Marseille (AFP)

His fine knowledge of football and footballers had helped bring Olympique de Marseille back to success: Pape Diouf was carried away by the coronavirus Tuesday, at the age of 68.

There was only one Pope in Marseille. The popular leader succumbed to the pandemic before he could be repatriated to France. He is also the first official victim of Covid-19 in Senegal.

The medical plane chartered by the French Embassy was ready to take off for Nice, where a place awaited him in a hospital, but complications of the state of health of Pape Diouf, placed on respiratory assistance, prevented the device to fly away, and the former OM leader died on Senegalese soil.

"Very sad", Jacques-Henri Eyraud, the current president of OM, praised the "exceptional journey" of a "boy who passed through Senegal before reaching 18 years in Marseille" and climbing there the ranks, he told AFP.

"A sign of great will", Diouf "arrived at a difficult position, where there are not many men from diverse backgrounds," continues Eyraud.

Diouf "managed to hold his rank and defend his club tooth and nail, and won the hearts of thousands of supporters", continues "JHE".

"I am the only black president of a club in Europe. This is a painful observation," regretted Pape Diouf in an interview with Jeune Afrique in 2008, but, he estimated, "like European society and , especially French, which excludes ethnic minorities ".

- "A great president" -

He was above all a wise leader. His great rival at the time, the number one Lyonnais Jean-Michel Aulas, with whom the verbal fights were sharpened, also paid him tribute.

"Pope was a great president," wrote + JMA on Twitter, "very successful, I had deep respect for him, I associate myself with the grief of all his family and all his friends."

He led the club from 2005 to 2009, patiently building the team that would finish champion of France in 2010.

He had been sidelined a year earlier for internal conflicts, but it was he who had launched the process, including recruiting the "winner" Didier Deschamps as coach.

"He was a great president, but these are pompous words, all that was above all a man, a real man, a good man," said Louis Acariès, adviser to the owner at the time, Robert Louis-Dreyfus, who had chosen Pape Diouf to lead OM in 2005.

"He knew football, the media, agents and players," said the former boxing promoter.

Pape Diouf also knew and understood the supporters, who paid tribute to him by the thousands on social networks.

- The best of us "-

"Pope will remain forever in the hearts of Marseillais and one of the great craftsmen of the history of this club", wrote OM in a press release, announcing a tribute to come on its media.

Many players also addressed him a last hat trick.

"He will leave a unique memory in Marseille," wrote one of today's OM stars Florian Thauvin on Twitter, "very sad to hear of the disappearance of Pape Diouf".

"You were the best of us and a model for me," tweeted Mamadou Niang, scorer of the last OM champion in France. "Know that you will remain forever in my heart Pope. I love you."

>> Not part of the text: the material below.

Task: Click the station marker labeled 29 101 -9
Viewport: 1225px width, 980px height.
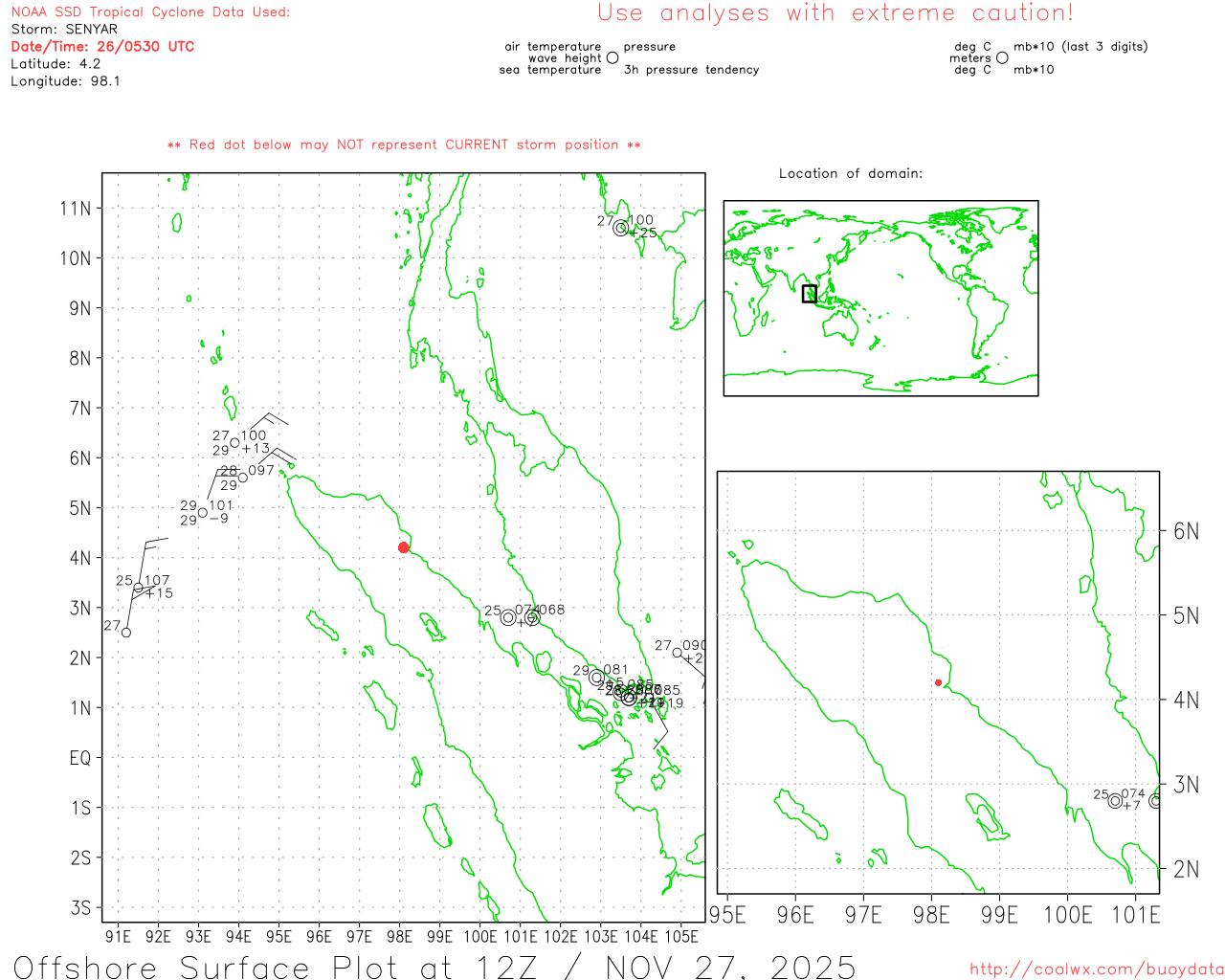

Diouf knew how to communicate his passion for football, in which he spent a large part of his life. Arrived at 18 years in Marseilles, he was supposed to embark on a military career, like his father, but quickly branched off.

After Sciences Po ', he worked at La Poste then became a journalist at La Marseillaise, and soon followed OM.

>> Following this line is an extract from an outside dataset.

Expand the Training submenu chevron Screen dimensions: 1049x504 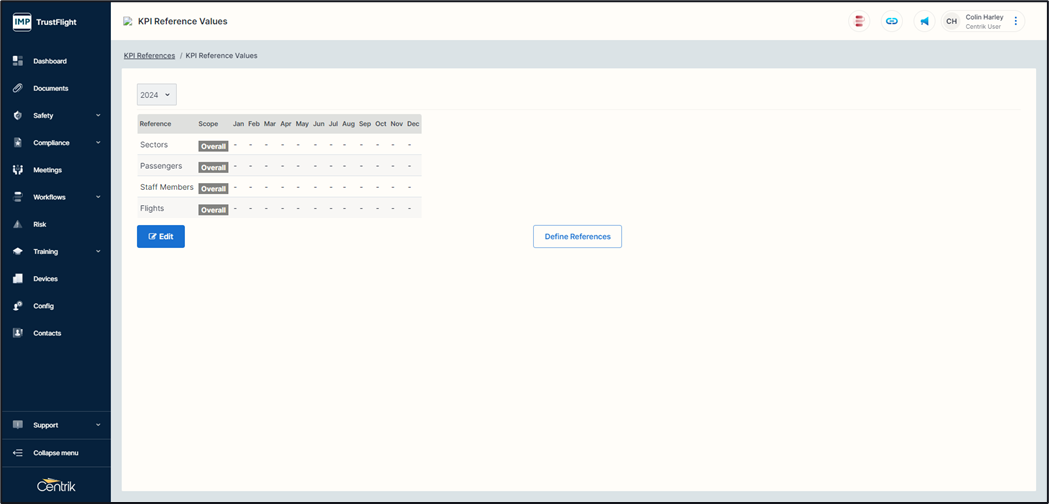point(98,252)
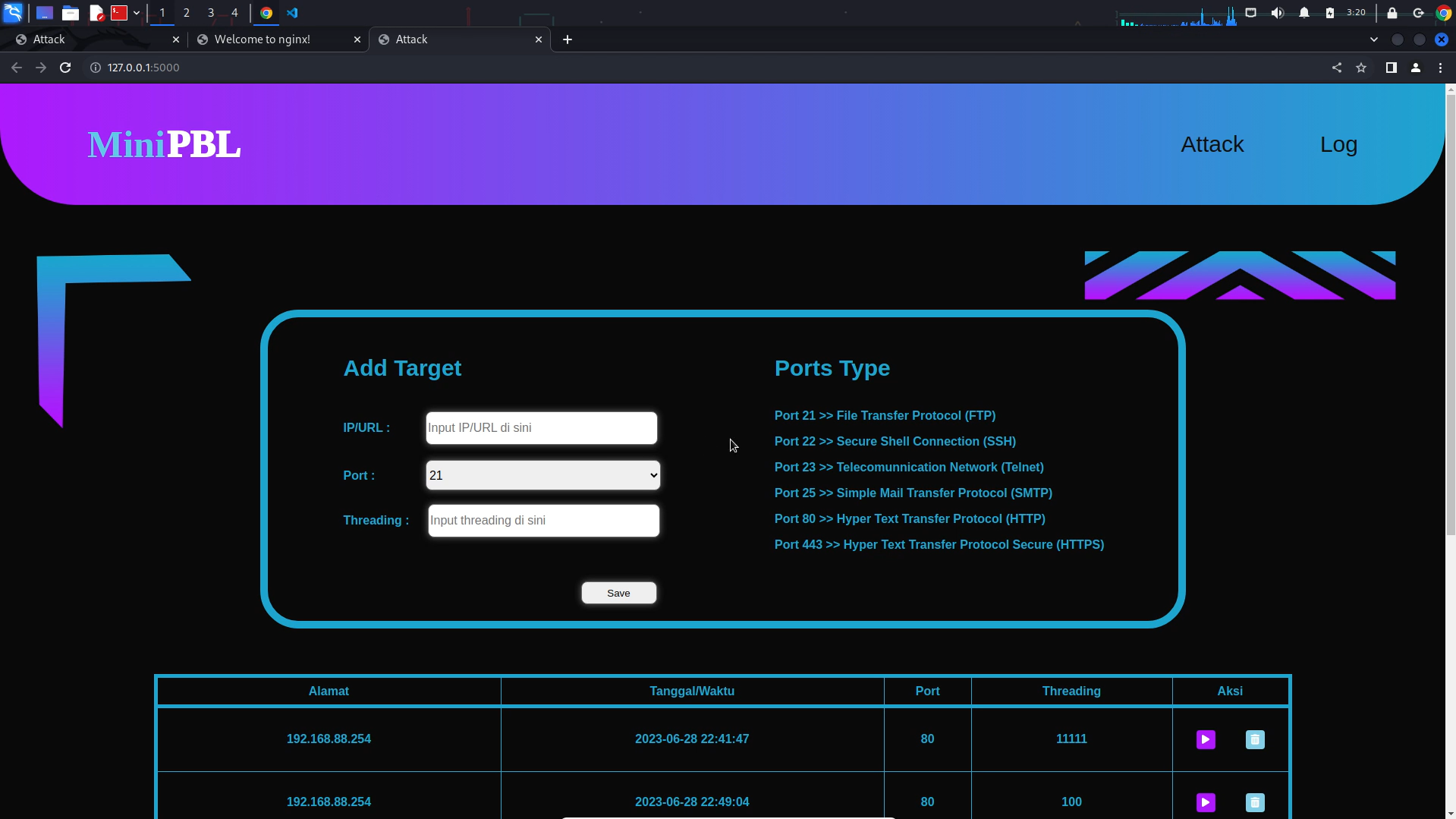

His knowledge of the middle of the ball is refined, he becomes a players' agent, in particular of Didier Drogba, who ignites the Vélodrome in one season (2003-2004), and finally manager then president of this club he loved so much, and who remains inconsolable.

With the disappearance Thursday of Michel Hidalgo, sports director of the Tapie years, "it's starting to do a lot, saddens Eyraud. OM are in mourning.